■ **THE REQUEST**:
Retype the lines of the records exactly, starting at the line that contains "At what coordinates should I click to accomplish: Click the Tải" and ending at the line that contains "This screenshot has width=1093, height=599.", both included.

[Element lookup records]

▼

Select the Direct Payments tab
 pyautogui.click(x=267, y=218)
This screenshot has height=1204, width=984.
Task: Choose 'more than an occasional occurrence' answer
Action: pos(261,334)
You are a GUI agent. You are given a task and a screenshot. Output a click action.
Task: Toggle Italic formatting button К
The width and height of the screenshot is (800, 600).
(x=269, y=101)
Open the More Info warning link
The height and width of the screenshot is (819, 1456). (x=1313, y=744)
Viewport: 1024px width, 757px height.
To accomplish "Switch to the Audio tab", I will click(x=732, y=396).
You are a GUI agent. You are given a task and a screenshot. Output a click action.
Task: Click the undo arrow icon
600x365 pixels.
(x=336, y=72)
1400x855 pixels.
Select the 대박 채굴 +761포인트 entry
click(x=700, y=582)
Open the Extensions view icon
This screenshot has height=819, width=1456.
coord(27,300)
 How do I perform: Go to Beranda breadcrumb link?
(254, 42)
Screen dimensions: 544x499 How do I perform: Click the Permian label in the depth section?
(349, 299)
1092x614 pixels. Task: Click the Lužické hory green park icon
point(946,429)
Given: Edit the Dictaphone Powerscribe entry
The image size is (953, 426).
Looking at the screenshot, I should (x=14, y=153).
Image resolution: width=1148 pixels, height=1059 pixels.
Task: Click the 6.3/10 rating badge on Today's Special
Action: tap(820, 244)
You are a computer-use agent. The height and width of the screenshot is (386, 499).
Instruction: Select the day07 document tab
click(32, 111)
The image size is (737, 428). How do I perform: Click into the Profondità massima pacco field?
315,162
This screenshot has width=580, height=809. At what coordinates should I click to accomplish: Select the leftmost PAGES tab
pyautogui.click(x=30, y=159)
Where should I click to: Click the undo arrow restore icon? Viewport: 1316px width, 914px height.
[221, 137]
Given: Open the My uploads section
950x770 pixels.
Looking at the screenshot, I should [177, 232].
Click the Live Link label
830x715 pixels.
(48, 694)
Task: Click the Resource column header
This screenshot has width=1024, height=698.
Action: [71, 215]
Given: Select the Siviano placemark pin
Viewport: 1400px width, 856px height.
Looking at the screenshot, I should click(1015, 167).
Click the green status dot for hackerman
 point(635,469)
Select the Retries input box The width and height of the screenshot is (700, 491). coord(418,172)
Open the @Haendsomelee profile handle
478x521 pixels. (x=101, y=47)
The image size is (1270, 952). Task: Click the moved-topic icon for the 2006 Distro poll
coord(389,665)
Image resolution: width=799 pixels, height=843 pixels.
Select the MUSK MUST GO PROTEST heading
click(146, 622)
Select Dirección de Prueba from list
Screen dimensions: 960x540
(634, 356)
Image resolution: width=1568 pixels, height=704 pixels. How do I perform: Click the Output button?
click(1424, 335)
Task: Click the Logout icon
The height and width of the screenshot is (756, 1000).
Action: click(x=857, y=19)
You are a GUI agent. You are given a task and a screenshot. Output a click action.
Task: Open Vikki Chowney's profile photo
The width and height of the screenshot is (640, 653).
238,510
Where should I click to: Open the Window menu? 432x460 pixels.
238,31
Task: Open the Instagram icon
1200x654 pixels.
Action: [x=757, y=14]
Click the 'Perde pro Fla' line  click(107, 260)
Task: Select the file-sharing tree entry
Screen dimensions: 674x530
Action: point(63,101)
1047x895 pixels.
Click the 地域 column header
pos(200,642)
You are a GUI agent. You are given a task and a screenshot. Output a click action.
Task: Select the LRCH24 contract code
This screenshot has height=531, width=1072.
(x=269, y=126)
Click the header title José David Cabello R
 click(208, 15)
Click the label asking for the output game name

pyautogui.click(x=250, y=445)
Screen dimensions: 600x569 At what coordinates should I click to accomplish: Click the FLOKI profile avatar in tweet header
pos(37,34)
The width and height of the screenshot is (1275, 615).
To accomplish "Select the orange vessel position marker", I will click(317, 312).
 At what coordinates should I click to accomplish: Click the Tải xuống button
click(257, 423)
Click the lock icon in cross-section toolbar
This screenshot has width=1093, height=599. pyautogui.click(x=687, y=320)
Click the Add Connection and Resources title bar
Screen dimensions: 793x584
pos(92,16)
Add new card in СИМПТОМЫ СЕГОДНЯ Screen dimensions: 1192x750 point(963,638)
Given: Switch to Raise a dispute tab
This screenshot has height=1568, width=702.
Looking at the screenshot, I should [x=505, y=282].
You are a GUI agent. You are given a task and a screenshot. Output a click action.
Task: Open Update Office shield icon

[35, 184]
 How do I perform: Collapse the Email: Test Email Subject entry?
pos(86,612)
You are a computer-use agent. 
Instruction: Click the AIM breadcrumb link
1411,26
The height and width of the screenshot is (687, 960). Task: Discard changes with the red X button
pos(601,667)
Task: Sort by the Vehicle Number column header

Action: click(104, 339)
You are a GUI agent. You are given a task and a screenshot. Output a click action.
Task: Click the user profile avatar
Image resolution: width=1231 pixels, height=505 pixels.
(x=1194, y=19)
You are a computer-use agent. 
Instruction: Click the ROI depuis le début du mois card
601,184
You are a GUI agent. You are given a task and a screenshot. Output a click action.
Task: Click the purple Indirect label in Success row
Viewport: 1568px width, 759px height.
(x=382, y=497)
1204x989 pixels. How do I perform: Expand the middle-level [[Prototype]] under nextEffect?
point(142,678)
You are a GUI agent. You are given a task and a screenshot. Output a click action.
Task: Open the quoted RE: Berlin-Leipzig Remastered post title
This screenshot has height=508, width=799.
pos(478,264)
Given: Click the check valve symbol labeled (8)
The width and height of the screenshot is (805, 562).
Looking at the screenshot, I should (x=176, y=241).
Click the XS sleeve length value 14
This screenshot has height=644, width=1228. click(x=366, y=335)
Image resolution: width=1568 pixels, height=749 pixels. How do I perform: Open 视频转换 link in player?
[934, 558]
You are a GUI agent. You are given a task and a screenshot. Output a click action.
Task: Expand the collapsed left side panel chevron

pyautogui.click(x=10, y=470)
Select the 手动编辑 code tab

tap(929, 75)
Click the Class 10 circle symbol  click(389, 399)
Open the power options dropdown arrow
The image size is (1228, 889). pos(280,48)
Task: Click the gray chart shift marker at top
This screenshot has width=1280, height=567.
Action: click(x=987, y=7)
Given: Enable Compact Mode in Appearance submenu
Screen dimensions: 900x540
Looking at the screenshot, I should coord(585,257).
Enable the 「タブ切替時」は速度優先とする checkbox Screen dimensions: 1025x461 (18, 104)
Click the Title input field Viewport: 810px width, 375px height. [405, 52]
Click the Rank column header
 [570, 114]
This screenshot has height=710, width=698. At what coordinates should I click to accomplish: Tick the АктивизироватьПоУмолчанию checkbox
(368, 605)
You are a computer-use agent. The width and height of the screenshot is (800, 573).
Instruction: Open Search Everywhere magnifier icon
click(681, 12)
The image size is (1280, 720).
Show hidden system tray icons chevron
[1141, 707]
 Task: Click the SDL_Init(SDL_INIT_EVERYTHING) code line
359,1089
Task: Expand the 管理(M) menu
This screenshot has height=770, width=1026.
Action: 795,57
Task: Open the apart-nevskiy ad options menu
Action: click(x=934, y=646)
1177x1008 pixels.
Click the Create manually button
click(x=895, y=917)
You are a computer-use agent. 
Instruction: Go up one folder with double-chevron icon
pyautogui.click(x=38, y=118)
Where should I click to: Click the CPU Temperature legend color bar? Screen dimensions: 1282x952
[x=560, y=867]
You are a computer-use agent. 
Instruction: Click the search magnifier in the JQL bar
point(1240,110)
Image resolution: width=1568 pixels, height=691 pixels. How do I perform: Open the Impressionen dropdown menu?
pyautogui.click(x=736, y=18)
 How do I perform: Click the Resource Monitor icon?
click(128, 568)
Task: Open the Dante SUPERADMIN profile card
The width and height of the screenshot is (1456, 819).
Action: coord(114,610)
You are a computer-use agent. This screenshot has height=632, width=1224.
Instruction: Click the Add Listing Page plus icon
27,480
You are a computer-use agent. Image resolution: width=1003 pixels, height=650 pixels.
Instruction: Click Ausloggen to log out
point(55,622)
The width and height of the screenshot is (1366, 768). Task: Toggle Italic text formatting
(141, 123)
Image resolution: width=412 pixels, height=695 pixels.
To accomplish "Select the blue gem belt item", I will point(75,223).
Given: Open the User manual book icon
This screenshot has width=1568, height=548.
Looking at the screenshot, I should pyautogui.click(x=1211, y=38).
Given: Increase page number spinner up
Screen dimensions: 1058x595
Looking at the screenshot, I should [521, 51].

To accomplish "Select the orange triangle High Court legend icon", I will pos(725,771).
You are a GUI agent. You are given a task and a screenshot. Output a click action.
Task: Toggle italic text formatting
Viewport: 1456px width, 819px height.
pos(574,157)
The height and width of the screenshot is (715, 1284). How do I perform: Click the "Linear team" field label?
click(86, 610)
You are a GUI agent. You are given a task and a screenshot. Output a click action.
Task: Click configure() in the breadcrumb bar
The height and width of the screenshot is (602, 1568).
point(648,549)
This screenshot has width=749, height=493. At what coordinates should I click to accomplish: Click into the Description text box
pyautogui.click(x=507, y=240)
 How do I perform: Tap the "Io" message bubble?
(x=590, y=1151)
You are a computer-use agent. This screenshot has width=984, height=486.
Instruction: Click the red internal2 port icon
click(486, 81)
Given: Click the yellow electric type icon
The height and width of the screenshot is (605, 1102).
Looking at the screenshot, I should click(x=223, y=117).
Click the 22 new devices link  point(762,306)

▲

■ **EXERCISE OUTPUT**:
 At what coordinates should I click to accomplish: Click the Tải xuống button
click(257, 423)
Click the lock icon in cross-section toolbar
This screenshot has width=1093, height=599. pyautogui.click(x=687, y=320)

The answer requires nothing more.